It's Official: Missouri’s I-70 Survival
May Take Public-Private Partnership
Members of the Missouri’s Joint Committee on Transportation said the conversation about Interstate 70’s future is just beginning. Repairing the interstate across Missouri will require between $2 billion and $4 billion — money the state doesn’t have today, and doesn’t know how it’s going to get.
Although no bill has been introduced, Missouri Transportation Director Kevin Keith suggests MoDOT agree to a long-term lease-type contract with a private company that would rebuild the highway at it's expense. Then the private owner could charge tolls (15¢/mile on cars and 45¢/mile on trucks) to those using the 252 mile long Missouri span in order to recover it's costs.

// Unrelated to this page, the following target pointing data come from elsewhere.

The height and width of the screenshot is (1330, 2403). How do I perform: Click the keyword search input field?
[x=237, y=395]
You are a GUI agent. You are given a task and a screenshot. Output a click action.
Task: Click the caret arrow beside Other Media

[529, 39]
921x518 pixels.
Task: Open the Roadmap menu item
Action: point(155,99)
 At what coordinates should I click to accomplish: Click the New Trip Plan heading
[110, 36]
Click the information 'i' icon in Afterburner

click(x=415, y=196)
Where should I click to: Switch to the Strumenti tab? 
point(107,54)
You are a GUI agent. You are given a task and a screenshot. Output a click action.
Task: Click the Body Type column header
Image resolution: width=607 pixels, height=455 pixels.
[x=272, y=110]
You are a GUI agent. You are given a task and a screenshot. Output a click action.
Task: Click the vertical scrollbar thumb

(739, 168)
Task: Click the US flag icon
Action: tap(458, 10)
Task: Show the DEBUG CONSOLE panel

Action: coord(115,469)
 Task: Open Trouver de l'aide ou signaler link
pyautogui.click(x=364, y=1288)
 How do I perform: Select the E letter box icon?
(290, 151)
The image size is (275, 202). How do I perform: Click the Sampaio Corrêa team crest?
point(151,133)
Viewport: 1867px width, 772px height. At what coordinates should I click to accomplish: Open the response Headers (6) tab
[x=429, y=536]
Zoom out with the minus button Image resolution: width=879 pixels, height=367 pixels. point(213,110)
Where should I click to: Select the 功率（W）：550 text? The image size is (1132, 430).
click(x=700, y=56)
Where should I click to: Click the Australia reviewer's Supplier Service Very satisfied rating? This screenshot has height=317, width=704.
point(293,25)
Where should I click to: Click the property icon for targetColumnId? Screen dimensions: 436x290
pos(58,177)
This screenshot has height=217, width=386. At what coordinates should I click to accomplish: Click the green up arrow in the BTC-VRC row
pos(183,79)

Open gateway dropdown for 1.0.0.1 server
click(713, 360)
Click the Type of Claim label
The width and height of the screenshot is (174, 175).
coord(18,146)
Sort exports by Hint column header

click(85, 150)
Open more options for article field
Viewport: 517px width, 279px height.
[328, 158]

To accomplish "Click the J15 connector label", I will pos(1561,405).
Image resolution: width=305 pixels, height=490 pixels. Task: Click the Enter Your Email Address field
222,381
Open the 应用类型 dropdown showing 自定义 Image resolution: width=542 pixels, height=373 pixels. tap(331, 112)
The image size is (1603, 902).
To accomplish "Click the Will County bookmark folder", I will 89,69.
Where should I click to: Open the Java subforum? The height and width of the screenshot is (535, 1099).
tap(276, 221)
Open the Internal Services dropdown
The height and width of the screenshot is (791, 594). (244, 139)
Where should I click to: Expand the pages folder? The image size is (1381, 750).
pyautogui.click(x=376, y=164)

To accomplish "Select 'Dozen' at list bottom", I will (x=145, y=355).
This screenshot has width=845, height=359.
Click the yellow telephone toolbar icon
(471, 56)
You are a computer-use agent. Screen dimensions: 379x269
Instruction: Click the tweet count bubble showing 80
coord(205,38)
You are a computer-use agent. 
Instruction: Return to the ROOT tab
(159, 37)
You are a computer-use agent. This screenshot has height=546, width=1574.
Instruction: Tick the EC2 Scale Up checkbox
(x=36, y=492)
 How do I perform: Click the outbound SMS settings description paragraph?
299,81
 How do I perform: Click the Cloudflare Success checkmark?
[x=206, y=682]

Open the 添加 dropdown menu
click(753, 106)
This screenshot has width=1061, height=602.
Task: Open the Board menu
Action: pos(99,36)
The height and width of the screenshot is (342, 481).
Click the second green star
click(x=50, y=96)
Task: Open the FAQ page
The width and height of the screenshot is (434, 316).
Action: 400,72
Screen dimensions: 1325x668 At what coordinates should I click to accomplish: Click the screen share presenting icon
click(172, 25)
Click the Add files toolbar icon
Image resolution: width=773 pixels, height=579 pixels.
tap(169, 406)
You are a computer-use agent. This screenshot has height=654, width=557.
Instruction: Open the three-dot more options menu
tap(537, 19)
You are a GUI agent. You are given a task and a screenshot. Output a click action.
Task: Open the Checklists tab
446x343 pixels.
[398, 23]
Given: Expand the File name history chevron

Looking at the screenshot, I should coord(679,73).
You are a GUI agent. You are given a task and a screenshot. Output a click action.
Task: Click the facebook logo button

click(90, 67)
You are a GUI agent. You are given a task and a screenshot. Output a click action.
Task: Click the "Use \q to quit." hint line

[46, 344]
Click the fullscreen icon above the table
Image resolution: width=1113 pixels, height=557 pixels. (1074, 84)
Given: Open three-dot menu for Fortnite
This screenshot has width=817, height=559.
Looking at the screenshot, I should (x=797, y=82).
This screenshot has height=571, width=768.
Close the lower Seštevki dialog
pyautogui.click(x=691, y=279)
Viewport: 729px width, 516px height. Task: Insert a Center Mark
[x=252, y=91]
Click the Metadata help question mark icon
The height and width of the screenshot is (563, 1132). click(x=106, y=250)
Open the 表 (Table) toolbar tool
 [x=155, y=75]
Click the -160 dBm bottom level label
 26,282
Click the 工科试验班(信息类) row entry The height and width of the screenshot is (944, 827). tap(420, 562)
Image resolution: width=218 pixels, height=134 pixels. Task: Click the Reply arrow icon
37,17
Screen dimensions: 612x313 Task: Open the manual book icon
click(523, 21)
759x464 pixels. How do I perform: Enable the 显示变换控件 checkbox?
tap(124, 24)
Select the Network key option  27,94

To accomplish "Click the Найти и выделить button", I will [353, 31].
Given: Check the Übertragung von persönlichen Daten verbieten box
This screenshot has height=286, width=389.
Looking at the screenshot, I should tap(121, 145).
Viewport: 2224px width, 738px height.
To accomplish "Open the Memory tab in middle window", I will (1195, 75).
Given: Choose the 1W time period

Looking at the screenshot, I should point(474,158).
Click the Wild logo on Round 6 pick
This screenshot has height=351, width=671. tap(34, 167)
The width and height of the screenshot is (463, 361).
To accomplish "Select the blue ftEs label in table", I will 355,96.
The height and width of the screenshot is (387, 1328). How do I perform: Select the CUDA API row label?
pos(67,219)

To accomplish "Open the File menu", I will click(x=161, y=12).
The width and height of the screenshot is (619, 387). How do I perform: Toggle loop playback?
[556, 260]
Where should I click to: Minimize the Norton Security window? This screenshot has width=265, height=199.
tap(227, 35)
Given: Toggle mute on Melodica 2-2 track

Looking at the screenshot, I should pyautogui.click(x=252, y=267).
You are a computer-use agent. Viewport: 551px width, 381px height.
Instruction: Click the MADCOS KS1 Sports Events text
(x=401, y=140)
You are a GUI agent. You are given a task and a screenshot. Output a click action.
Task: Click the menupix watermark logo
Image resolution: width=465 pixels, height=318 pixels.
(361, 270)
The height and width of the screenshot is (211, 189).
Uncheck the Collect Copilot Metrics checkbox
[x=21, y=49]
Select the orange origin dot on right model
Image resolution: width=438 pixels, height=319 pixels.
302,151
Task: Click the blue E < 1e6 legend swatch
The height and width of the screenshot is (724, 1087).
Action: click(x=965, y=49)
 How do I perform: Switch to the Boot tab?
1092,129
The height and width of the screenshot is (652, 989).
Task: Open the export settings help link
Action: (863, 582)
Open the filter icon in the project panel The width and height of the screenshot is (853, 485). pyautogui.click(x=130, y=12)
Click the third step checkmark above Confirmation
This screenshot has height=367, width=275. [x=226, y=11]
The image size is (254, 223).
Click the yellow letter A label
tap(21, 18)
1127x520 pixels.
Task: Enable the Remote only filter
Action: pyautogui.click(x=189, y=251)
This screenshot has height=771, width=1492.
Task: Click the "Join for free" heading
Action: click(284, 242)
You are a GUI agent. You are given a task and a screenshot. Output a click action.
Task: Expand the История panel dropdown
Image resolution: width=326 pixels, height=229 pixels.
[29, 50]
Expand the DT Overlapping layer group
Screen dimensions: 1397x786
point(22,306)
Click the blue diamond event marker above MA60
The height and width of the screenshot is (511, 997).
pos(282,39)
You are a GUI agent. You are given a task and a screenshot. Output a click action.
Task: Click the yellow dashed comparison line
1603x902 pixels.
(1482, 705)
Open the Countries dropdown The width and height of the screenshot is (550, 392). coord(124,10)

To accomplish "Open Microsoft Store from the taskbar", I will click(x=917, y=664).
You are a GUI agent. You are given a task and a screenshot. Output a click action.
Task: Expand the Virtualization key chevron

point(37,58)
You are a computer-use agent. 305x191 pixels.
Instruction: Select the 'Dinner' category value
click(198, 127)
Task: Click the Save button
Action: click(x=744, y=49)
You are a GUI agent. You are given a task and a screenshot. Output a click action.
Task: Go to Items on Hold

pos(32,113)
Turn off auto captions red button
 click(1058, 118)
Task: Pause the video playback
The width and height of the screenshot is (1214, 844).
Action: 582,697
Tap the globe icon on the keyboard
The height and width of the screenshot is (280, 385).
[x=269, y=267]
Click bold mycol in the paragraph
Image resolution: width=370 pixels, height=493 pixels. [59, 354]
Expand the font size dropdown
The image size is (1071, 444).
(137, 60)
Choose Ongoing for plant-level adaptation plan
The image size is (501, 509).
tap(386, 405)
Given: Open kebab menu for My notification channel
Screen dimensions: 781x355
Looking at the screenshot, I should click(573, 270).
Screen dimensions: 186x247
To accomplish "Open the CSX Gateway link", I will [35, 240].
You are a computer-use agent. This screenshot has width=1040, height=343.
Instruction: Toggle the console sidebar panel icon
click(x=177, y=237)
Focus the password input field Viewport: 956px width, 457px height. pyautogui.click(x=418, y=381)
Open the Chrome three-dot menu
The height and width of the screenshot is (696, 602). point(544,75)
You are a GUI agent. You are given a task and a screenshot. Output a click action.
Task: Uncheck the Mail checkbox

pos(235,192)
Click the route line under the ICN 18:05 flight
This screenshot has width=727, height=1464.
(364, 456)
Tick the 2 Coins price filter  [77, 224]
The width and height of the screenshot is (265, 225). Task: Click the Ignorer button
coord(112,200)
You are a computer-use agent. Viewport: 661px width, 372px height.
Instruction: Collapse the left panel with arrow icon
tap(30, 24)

According to an independent British newspaper editor, in the not-so-distant future, English drivers will be charged based upon the number of miles they drive, as is being done step-by-step in America.
On 12 January 2012, Mike Robinson, the editor of the UK Column explained, “'Road charging,' as it is called in England, is widespread, as fiber optic cable has been laid along most English roads to help track vehicle travel by the mile so drivers can be charged."
“It has been on the European Union agenda for quite a long time,” he added.
His comments came amid recent news of a radical plan to raise $200 billion by privatizing “the motorway network,” as Brits call it. The plan was presented to the three main political parties by NM Rothschild, the influential privately-owned investment bank, British news sources say.
The Rothschild bank, called “an architect of several privatizations,” reportedly made it's pitch in the weeks running up to the summer recess back on July 21, 2009. Bankers told leading politicians that the sale of the roads overseen by the [public] Highways Agency—all motorways and most “big trunk roads”—could help revive battered public finances. This is the same story Americans are being told.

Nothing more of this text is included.